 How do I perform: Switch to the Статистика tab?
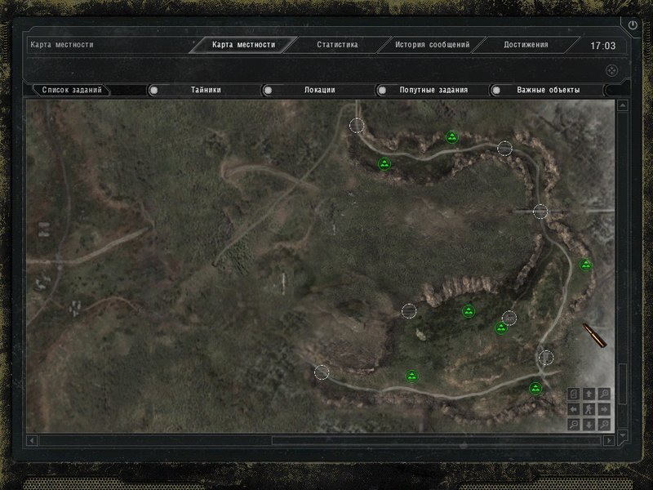[337, 45]
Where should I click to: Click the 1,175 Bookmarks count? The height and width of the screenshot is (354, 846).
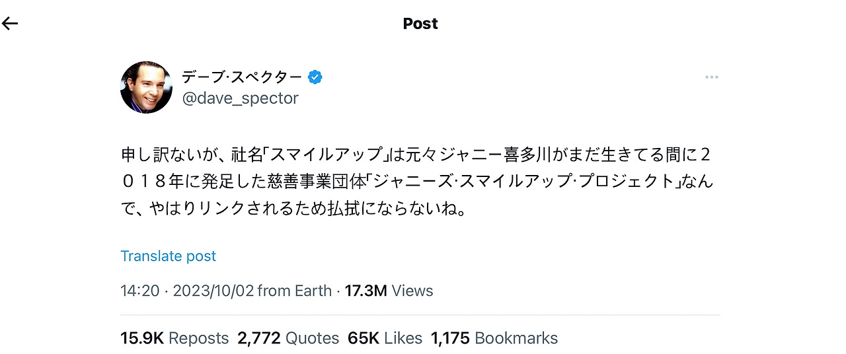pyautogui.click(x=494, y=338)
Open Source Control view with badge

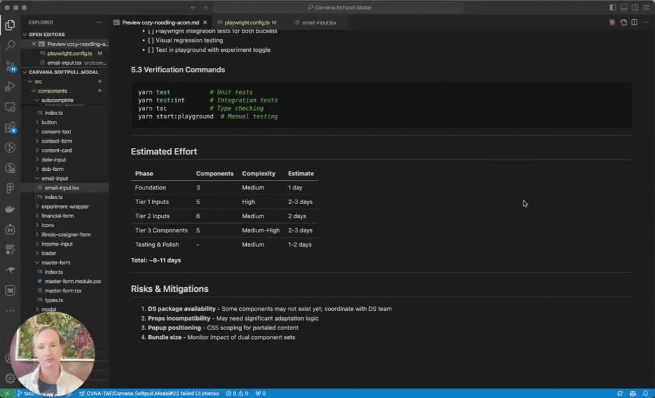coord(10,66)
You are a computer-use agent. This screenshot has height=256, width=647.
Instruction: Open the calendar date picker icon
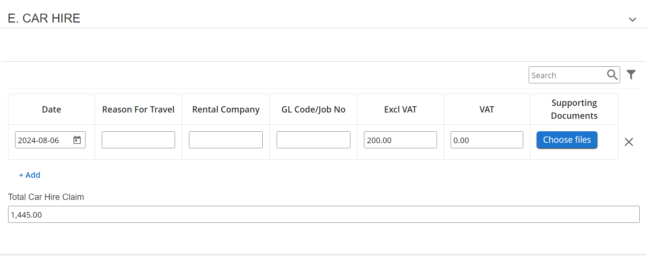pyautogui.click(x=77, y=140)
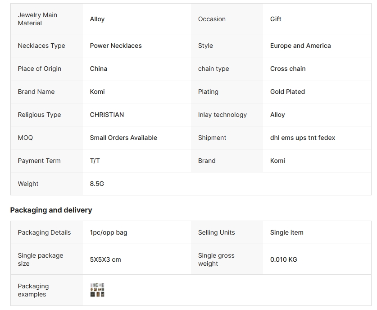The image size is (377, 310).
Task: Click the 'Packaging and delivery' heading
Action: coord(51,210)
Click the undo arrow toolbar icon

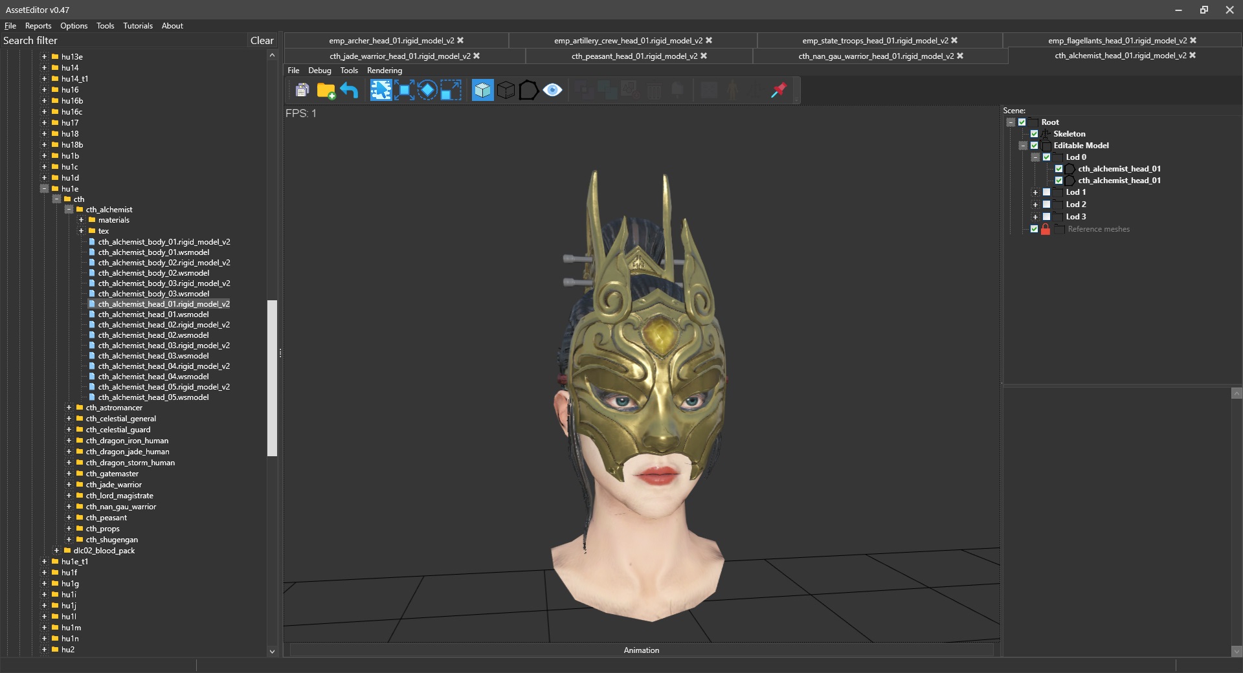tap(349, 91)
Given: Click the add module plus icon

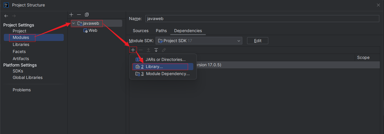Looking at the screenshot, I should point(71,14).
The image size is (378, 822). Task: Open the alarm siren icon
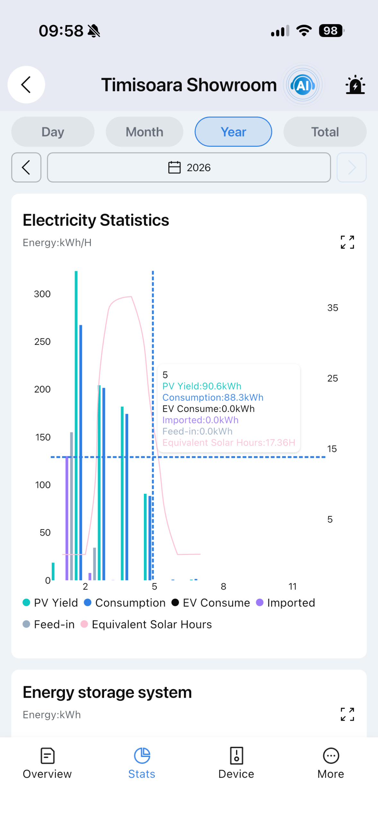pyautogui.click(x=355, y=85)
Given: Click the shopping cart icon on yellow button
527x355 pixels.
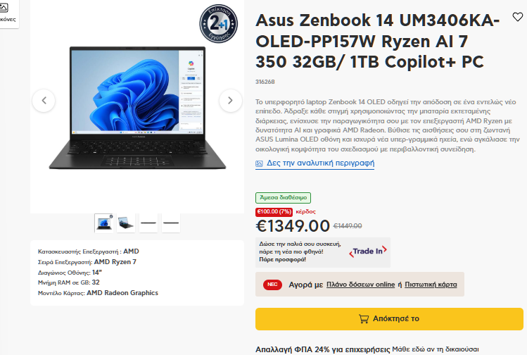Looking at the screenshot, I should click(x=364, y=318).
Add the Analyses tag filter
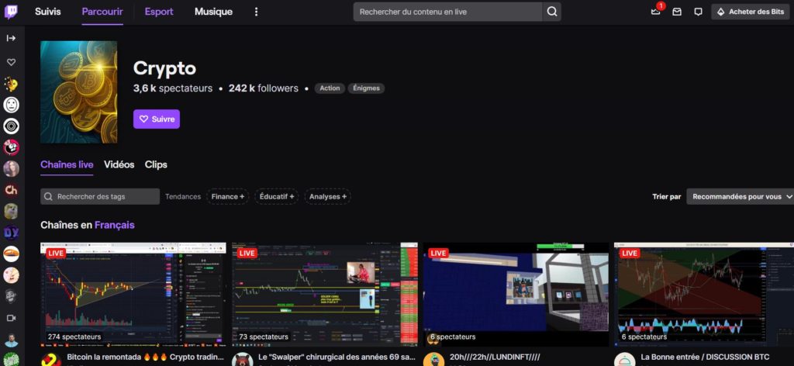The image size is (794, 366). (328, 197)
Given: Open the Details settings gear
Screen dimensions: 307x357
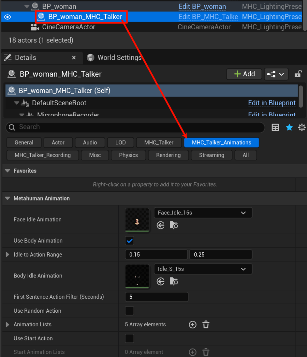Looking at the screenshot, I should [302, 128].
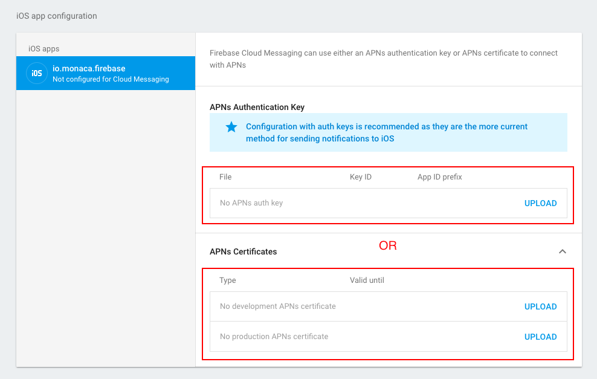The image size is (597, 379).
Task: Click the 'iOS app configuration' page title
Action: [x=56, y=16]
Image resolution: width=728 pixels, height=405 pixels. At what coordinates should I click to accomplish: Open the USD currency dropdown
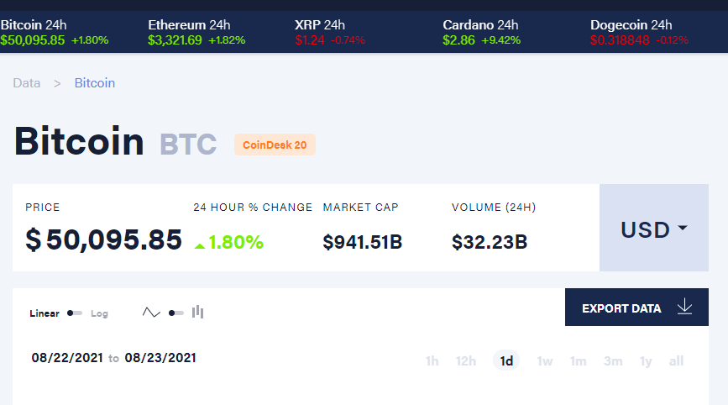click(x=653, y=229)
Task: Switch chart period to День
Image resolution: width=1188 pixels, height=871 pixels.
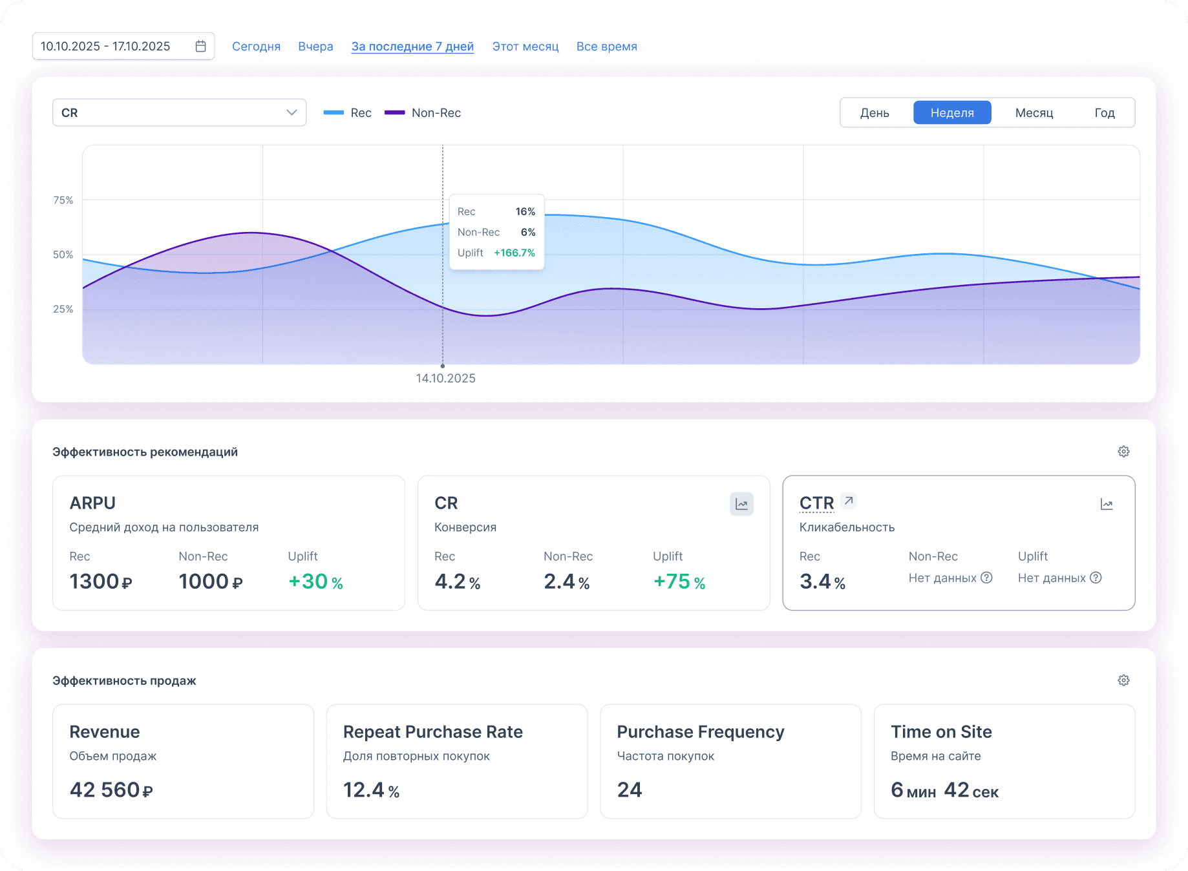Action: [874, 113]
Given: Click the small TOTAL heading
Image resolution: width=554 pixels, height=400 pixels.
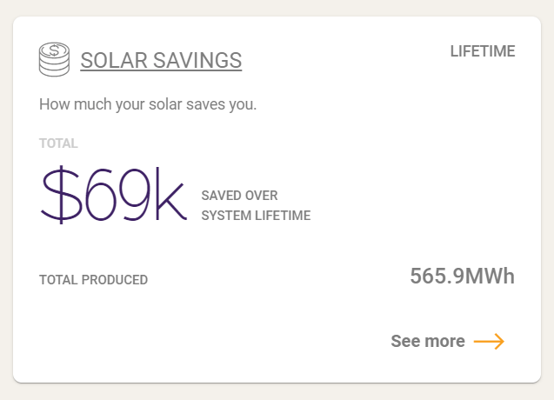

====

DIRECTIONS FOR THIS TASK
Skip the pictures; extract only the lines from the line with "Image resolution: width=728" through the final line of the material, exactly as they appear.

FINAL ANSWER
Image resolution: width=728 pixels, height=405 pixels. At what coordinates should I click to accomplish: Open the USD currency dropdown
click(x=653, y=229)
Task: Switch chart period to День
Image resolution: width=1188 pixels, height=871 pixels.
Action: [874, 113]
Given: Click the small TOTAL heading
Image resolution: width=554 pixels, height=400 pixels.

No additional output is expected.